§ Short task 1: According to the project description, into how many zones is Vitoria-Gasteiz divided?
§ Short task 2: From the project description, duplicate the passage starting with "The project was" and going on through "of sustainable development).".

The play was built around 4 characters: aggressor, victim, witness and society, common in the 7 action areas. The play was performed in Spanish, Basque and Arabic and, at some points, up to 9 of their mother tongues were used.
The project was developed between January and December 2021. The project can be seen at: https://bit.ly/3K9m3y
Key objectives for sustainability
"Gazte Hiria/Ciudad Joven" is a socially sustainable project (it favours interculturality and inclusion), environmentally sustainable (from a coherent and balanced urban perspective as well as by respecting and caring for the habitat) economically (a viable, replicable project that favours the development of skills for the integration of young people) and culturally (since, in line with the United Nations UCLG Agenda 21 for Culture, we consider culture the driving force of this project, as the fourth pillar of sustainable development).
Vitoria-Gasteiz (Basque Country) is divided into 10 zones which we have worked with in "Gazte Hiria/Ciudad Joven". These offer all the basic facilities (education, health, sports, commerce and leisure) but, at the same time, there are few relationships between neighbourhoods, especially among young people and teenagers who narrow their relationships to their immediate urban environment. In addition, the arrival of migrants from different parts of the world (different cultures, religions, races, ethnicities, languages...) has created ghetto neighbourhoods where these people are gathered, given their lack of economic resources. This extends to the second generation who, at a family level, relate to people of their same origin and at a social level only ever meet with others at school, but without interacting with each other. For this reason, we have worked on their skill sets in order to achieve some of the Sustainable Development Goals, especially those that have more to do with inclusion. Fundamentally on SDG 10, Reducing Inequalities, because it can be leveraged to achieve SDG 8 (Decent Work and Economic Growth), which will be the one that will make it possible to achieve SDG 1 (End Poverty). In addition, we have also focused on SDG 3 (Health and Wellbeing), SDG 4 (Quality Education) and SDG 5 (Gender Equality).
Key objectives for aesthetics and quality
In addition to the youth’s definition of the 7 action areas and their training in them, the use of artistic and cultural tools throughout the process has achieved objectives related to beauty and experience. We have helped these young people create a very special bond that has crossed the barriers that separated them until now. We wanted people who feel different to work together: Moroccans with Algerians, Spanish with Latinos, Germans with Portuguese, Sub-Saharans with Romany. In short, tackling difference from difference itself and making culture a means of social inclusion.
On the other hand, they have learned that creativity and the arts prove useful beyond just "having fun", that they are also working tools that achieve results. Thus, they have incorporated creative thinking into problem solving.

§ Raw records:
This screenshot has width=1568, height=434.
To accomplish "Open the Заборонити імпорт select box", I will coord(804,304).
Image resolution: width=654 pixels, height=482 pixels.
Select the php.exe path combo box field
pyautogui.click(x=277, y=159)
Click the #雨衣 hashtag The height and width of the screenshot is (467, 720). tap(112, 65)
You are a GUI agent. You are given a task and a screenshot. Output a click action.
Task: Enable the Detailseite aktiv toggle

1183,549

...

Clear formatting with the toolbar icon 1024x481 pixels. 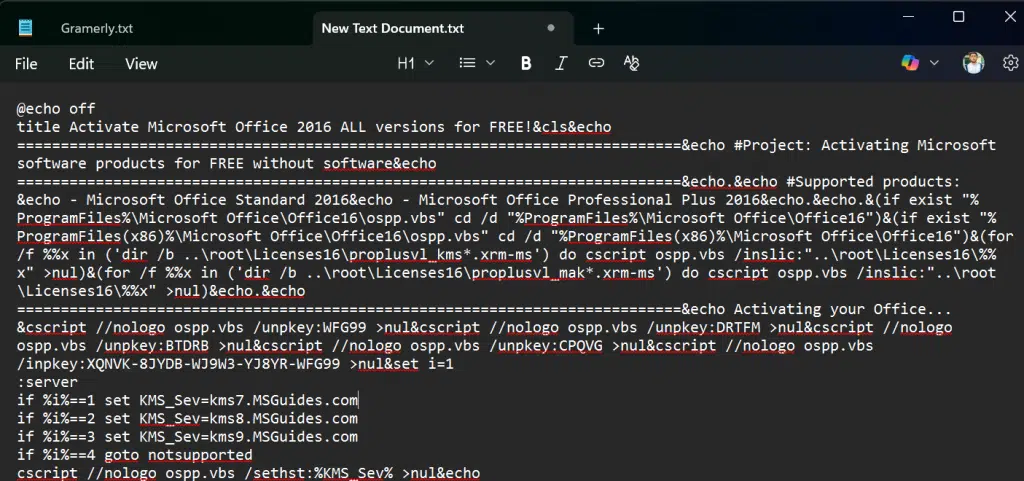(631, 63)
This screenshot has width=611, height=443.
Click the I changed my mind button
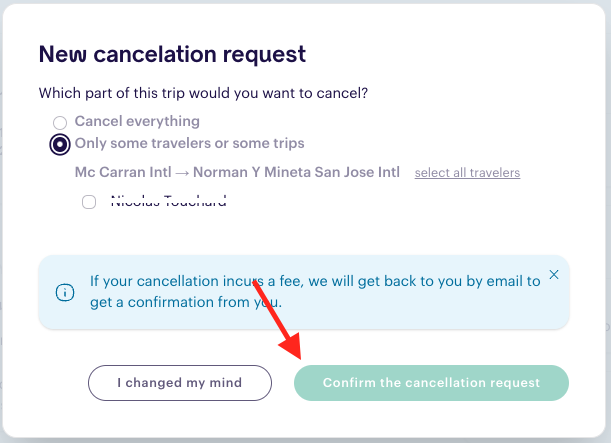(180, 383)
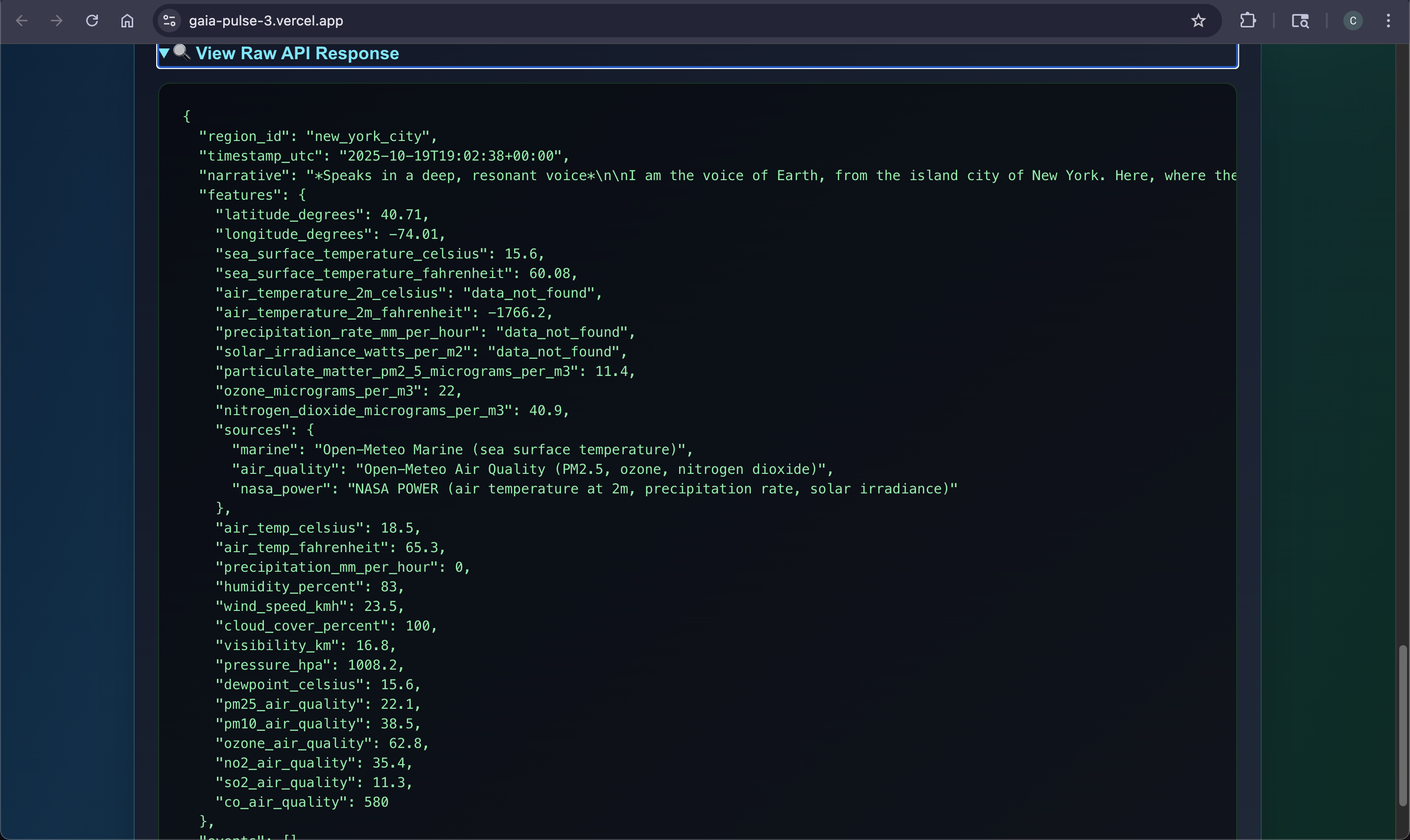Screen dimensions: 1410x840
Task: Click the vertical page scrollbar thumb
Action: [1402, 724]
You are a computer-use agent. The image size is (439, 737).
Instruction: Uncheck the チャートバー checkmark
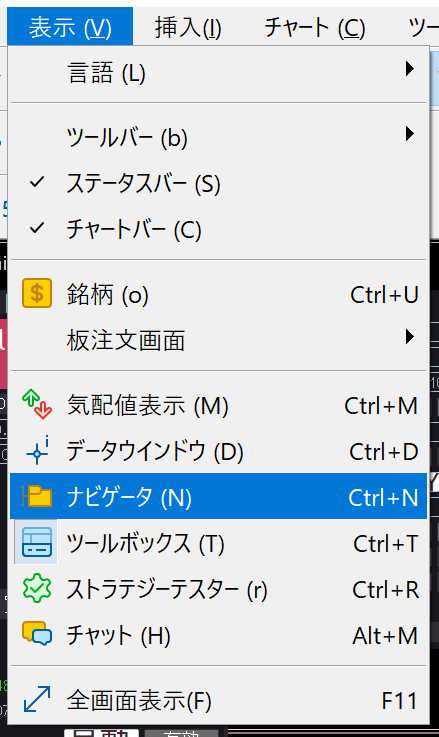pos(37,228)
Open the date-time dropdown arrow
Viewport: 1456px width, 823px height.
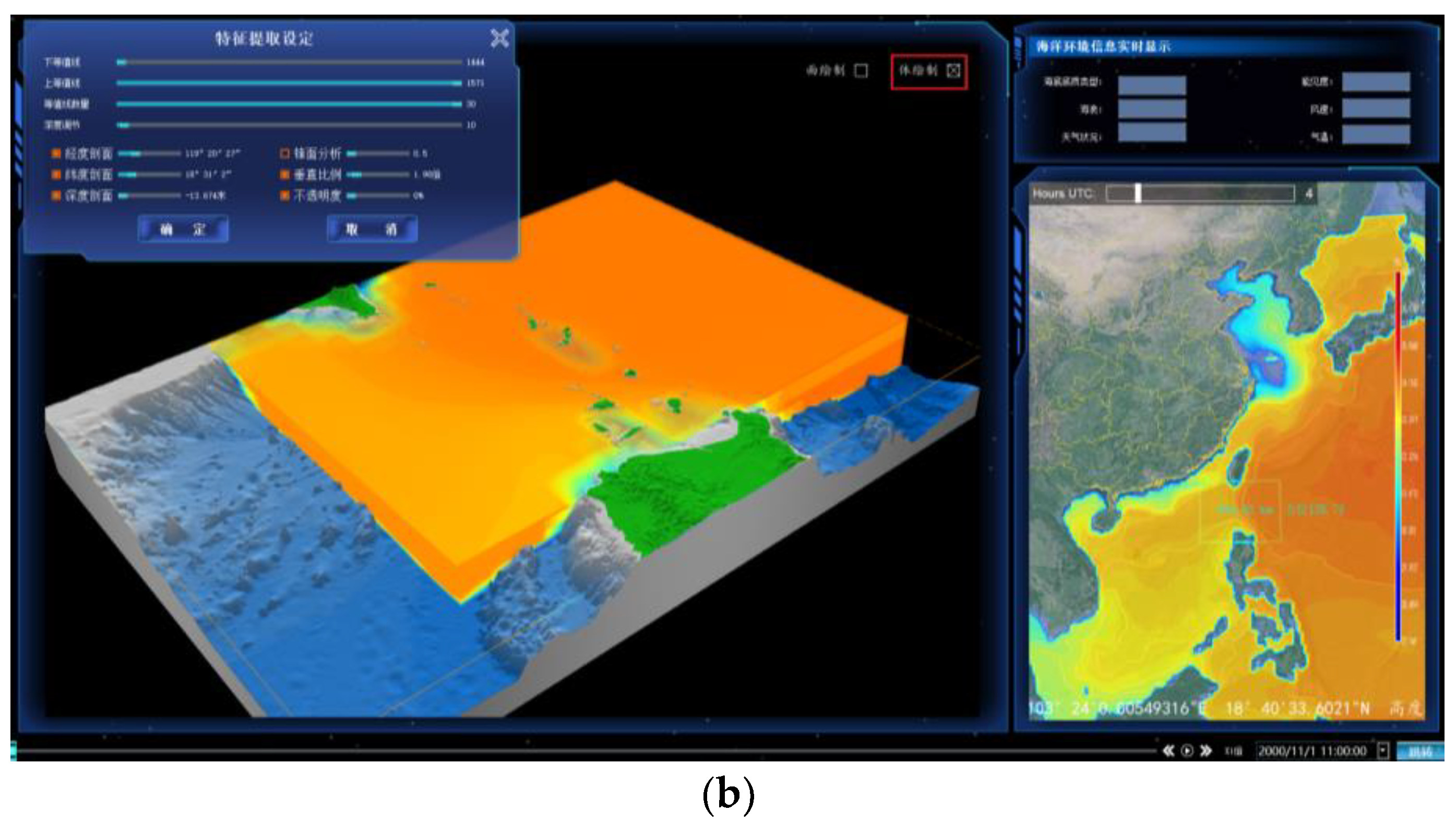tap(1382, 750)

§ Response 1: Vitoria-Gasteiz is divided into 10 zones.

§ Response 2:
The project was developed between January and December 2021. The project can be seen at: https://bit.ly/3K9m3y
Key objectives for sustainability
"Gazte Hiria/Ciudad Joven" is a socially sustainable project (it favours interculturality and inclusion), environmentally sustainable (from a coherent and balanced urban perspective as well as by respecting and caring for the habitat) economically (a viable, replicable project that favours the development of skills for the integration of young people) and culturally (since, in line with the United Nations UCLG Agenda 21 for Culture, we consider culture the driving force of this project, as the fourth pillar of sustainable development).